> [Problem requirements]: Given the entries that follow, write out exactly the lines starting at the one containing "Grab the drag handle of the top content row" and ending at the one containing "868x255 pixels.", both ends included, and only those.

= Beginning of Section =

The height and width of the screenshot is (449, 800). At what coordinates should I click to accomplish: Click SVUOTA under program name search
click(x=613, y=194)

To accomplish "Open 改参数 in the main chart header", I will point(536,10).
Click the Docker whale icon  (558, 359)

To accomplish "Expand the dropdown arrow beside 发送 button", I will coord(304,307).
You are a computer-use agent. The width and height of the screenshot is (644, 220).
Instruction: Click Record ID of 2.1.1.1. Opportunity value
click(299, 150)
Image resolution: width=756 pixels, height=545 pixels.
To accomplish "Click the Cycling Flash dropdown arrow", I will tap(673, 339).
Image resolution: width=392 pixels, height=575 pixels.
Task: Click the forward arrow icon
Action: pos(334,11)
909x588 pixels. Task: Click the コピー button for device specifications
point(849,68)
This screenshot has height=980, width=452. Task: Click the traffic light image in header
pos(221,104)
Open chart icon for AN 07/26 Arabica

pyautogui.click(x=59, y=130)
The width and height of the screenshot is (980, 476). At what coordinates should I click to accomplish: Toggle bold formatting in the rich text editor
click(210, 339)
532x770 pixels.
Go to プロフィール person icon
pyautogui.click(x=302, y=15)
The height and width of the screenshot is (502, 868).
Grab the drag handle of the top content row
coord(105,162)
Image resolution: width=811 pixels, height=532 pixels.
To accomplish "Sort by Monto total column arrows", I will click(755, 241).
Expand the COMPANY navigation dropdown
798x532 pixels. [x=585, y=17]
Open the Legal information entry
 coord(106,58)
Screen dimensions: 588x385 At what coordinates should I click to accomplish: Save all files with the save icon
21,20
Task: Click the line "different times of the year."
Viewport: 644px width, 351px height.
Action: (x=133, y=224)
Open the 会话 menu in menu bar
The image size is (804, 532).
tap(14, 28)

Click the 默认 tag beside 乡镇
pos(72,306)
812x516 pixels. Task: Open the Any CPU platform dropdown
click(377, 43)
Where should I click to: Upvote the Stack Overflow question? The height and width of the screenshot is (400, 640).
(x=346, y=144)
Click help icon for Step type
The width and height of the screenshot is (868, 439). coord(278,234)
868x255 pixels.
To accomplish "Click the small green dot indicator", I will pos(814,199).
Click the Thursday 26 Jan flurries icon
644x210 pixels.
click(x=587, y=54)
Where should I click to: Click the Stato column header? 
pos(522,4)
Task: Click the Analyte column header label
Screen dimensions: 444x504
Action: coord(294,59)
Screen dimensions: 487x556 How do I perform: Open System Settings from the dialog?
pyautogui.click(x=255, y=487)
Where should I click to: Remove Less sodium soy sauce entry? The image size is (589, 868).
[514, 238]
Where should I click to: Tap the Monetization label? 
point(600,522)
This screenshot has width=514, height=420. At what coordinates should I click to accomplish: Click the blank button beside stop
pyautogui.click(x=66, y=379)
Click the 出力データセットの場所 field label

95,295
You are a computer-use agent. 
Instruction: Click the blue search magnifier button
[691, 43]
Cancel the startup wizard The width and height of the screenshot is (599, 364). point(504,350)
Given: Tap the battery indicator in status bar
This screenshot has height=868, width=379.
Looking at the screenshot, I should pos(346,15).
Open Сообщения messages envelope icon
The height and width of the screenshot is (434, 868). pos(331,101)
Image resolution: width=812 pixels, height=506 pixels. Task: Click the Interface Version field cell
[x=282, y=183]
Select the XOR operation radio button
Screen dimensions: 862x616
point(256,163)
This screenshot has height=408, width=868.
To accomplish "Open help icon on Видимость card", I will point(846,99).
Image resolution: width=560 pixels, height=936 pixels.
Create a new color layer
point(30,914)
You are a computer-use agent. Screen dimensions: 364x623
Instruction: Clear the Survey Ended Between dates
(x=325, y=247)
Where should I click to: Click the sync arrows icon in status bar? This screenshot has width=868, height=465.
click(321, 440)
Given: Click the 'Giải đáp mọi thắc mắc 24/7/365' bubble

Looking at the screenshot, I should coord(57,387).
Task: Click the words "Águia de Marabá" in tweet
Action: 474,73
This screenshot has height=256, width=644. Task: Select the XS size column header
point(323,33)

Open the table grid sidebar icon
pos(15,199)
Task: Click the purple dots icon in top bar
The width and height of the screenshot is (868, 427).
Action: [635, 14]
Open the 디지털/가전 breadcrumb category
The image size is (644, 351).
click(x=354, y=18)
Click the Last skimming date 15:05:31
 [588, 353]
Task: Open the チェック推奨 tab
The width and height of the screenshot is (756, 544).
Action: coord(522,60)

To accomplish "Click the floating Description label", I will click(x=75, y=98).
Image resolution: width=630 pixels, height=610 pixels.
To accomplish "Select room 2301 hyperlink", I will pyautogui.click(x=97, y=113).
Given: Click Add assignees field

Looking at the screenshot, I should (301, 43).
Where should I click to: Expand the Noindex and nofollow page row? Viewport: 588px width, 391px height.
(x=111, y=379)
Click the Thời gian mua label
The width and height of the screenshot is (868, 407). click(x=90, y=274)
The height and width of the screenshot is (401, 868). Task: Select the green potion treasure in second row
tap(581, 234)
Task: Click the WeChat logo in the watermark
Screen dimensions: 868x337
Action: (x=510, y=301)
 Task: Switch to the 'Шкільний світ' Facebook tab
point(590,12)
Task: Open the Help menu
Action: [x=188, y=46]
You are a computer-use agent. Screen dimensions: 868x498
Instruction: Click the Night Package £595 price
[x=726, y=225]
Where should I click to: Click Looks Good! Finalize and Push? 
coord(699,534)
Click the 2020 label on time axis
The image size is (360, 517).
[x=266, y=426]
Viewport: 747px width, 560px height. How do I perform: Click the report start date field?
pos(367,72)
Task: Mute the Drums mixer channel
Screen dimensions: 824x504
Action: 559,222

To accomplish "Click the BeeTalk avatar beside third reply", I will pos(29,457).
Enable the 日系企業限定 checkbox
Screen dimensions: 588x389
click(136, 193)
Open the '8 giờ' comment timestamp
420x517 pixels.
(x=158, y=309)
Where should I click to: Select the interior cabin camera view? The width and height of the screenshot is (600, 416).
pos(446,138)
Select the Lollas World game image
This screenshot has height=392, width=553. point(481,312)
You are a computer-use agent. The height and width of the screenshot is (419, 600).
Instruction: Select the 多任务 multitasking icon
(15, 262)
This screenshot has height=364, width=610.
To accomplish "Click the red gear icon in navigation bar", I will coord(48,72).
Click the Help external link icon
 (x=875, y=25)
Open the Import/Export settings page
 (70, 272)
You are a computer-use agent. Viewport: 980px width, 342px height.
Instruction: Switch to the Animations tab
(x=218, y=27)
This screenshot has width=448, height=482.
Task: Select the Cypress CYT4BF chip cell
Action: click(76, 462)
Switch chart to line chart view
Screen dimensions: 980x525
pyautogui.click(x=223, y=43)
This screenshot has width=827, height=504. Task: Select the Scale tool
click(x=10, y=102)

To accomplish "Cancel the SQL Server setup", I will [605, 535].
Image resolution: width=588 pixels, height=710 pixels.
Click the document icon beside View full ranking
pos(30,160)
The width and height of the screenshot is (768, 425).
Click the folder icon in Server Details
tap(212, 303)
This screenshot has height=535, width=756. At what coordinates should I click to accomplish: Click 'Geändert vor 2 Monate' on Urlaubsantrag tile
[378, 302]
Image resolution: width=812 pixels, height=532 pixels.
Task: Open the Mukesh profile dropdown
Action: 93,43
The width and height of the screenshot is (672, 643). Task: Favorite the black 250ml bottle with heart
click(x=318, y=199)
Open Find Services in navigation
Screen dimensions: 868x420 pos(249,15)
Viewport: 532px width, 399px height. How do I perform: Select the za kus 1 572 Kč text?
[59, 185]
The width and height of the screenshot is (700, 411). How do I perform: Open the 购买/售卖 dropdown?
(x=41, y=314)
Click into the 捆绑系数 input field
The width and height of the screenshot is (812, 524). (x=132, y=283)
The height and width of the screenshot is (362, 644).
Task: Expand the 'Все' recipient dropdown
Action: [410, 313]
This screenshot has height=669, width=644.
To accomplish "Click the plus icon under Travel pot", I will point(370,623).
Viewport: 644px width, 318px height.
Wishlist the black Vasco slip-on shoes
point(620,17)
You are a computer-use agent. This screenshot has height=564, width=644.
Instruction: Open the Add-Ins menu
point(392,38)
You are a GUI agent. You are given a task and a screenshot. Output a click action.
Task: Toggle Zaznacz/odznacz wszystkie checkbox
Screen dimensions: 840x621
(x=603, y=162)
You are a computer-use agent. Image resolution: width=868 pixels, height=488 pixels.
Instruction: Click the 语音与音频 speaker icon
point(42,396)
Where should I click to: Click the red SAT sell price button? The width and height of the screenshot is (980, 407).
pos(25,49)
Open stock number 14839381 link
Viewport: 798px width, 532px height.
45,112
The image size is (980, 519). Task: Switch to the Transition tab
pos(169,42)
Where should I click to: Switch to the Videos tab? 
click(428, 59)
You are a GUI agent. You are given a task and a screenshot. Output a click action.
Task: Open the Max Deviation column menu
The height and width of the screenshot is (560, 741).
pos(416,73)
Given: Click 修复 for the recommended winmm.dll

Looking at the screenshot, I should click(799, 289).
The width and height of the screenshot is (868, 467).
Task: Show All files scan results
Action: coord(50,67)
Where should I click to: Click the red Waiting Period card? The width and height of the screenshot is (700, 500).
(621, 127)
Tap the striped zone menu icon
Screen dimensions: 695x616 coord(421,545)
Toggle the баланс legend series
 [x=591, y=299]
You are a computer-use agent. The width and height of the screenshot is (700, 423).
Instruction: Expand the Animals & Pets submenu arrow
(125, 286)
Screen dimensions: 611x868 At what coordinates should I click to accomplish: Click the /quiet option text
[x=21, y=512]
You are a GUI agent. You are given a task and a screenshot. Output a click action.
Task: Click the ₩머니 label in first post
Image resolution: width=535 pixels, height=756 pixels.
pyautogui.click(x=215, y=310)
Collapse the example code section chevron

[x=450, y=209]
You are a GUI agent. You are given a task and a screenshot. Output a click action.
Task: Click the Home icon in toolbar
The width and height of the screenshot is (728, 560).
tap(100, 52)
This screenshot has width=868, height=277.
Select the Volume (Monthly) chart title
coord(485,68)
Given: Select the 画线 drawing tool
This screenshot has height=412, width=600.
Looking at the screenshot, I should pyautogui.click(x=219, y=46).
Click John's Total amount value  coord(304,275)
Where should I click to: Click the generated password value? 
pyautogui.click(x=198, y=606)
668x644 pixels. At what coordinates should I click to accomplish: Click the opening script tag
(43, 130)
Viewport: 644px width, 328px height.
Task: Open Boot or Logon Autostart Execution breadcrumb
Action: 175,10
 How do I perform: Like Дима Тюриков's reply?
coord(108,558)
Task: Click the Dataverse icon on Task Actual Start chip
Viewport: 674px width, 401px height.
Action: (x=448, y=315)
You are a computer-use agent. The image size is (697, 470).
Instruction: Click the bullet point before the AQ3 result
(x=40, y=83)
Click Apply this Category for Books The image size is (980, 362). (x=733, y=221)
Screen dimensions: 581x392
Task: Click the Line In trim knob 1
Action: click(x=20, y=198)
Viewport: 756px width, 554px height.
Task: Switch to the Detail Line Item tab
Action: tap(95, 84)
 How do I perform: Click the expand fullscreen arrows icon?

= End of Section =

> [Solution to this problem]:
Grab the drag handle of the top content row
coord(105,162)
Image resolution: width=811 pixels, height=532 pixels.
To accomplish "Sort by Monto total column arrows", I will click(755, 241).
Expand the COMPANY navigation dropdown
798x532 pixels. [x=585, y=17]
Open the Legal information entry
 coord(106,58)
Screen dimensions: 588x385 At what coordinates should I click to accomplish: Save all files with the save icon
21,20
Task: Click the line "different times of the year."
Viewport: 644px width, 351px height.
Action: (x=133, y=224)
Open the 会话 menu in menu bar
The image size is (804, 532).
tap(14, 28)

Click the 默认 tag beside 乡镇
pos(72,306)
812x516 pixels. Task: Open the Any CPU platform dropdown
click(377, 43)
Where should I click to: Upvote the Stack Overflow question? The height and width of the screenshot is (400, 640).
(x=346, y=144)
Click help icon for Step type
The width and height of the screenshot is (868, 439). coord(278,234)
868x255 pixels.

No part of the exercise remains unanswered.